# Travail à faire
a – Selon l'extrait sur le procès en appel, pour quelle raison l'accusé affirme-t-il avoir quitté son métier de journaliste ? Répondez en une à trois phrases.
b – Rédigez la suite de l'extrait sur le procès en appel, en reprenant le récit juste après sa dernière phrase.

# Extrait du texte
■ ■ ■ ■ ■

PROCÈS EN APPEL DE L’ATTAQUE AU MARTEAU DEVANT NOTRE DAME I UNE PEINE ALOURDIE FACE À UN ACCUSÉ QUI A FAIT DE NOUVEAU ALLEGEANCE A L’EI ET A REFUSE D’ETRE DEFENDU

Ce jeudi 18 novembre 2021 s’ouvrait le procès en appel de l’accusé qui avait attaqué au marteau trois policiers patrouillant sur le parvis de la cathédrale Notre Dame de Paris le 6 juin 2017.

Alors que l’audience commence et que le Président demande à l’accusé, Farid Ikken, de décliner son identité, celui-ci répond lorsqu’il est interrogé sur sa profession, qu’il était journaliste mais qu’il a délaissé son travail pour rejoindre les rangs de l’Etat islamique.
Farid Ikken précise ensuite qu’il ne souhaite pas que ses avocats interviennent pendant le procès prévu sur deux jours.

Après lecture par le Président du rapport résumant les faits reprochés dans l’ordonnance de mise en accusation, le premier témoin vient s’exprimer. Il s’agit d’un des experts psychiatres qui a procédé à l’examen de F. Ikken le 13 juillet 2017.

■ ■ ■ ■ ■

# Liste

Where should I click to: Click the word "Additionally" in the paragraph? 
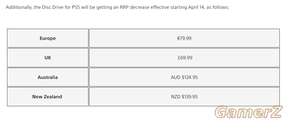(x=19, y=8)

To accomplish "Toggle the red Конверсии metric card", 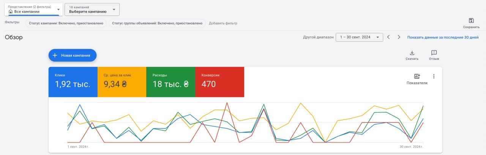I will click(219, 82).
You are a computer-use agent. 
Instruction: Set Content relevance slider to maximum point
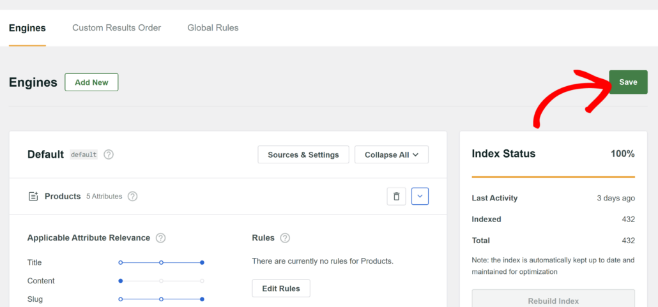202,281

■ ■ ■ ■ ■

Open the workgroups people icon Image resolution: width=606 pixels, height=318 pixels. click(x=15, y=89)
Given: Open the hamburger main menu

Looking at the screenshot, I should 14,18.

■ ■ ■ ■ ■

# Réponses rédigées
a – Interrogé sur sa profession, Farid Ikken déclare qu'il était journaliste. Il dit avoir délaissé ce travail pour rejoindre les rangs de l'État islamique.

b –
L’expert explique qu’il a constaté un homme à la pensée logique, quelqu’un qui reconnaît avoir frappé les forces de l’ordre avec un marteau mais qui justifie son acte par le souhait de vouloir attirer l’attention de l’opinion publique sur ce qui se passe en Syrie. Le médecin conclut en disant qu’il n’y a pas de lien psychiatrique avec les faits et que Farid Ikken est accessible à une sanction pénale.

Le Président souligne par ailleurs que l’accusé ne voit personne en détention et a refusé toutes les visites même celles de sa famille, s’interrogeant sur l’impact que cela peut avoir sur son évolution. L’expert répond qu’il n’a pas constaté pour autant de phénomène de repli chez l’accusé.

La deuxième experte psychiatre vient à son tour témoigner. Elle décrit Farid Ikken comme quelqu’un capable d’argumenter de façon intelligente, qui a un niveau intellectuel certain, de par notamment sa maîtrise des langues et la longueur de ses études. Elle explique que la production de son geste ne rentre pas dans un délire mais dans une construction intellectuelle et qu’il n’a pas de pathologie particulière.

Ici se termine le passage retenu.